LPA conducted a tour of the facility, both inside and outside. There are no pools on site. The smoke and carbon monoxide alarms were present. Toilets intended for client use were operating as intended, and bathing facilities were observed to be clean and kempt. The windows, curtains and paint throughout the facility, was observed in good condition. Each room intended for resident use had the appropriate furniture, bedding and appropriate lighting. Licensee Cherry Cook stated there are no firearms stored on the premises.

Hot water temperature was measured in the facility at 120 degrees F. The ambient temperature inside the facility was measured at 69 degrees F. The facility was observed to be clean and kempt with no strong malodors. The refrigerator and freezer was observed to be clean and operational, with an ample amount of food to meet client needs.

Pre-Licensing is complete and this facility has no deficiencies. An exit interview was conducted with Cherry Cook and a copy of this report along with Licensee Rights was provided to Cherry Cook whose signature below verifies receipt of these rights.
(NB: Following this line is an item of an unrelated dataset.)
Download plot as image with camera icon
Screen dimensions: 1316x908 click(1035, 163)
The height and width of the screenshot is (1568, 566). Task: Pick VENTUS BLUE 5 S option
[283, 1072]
SUPERVISORS NAME: Simon Jacob
LICENSING EVALUATOR NAME: Ramon Serrano
LICENSING EVALUATOR SIGNATURE: DATE: 03/18/2024
I acknowledge receipt of this form and understand my licensing appeal rights as explained and received.
FACILITY REPRESENTATIVE SIGNATURE: DATE: 03/18/2024
This report must be available at Child Care and Group Home facilities for public review for 3 years.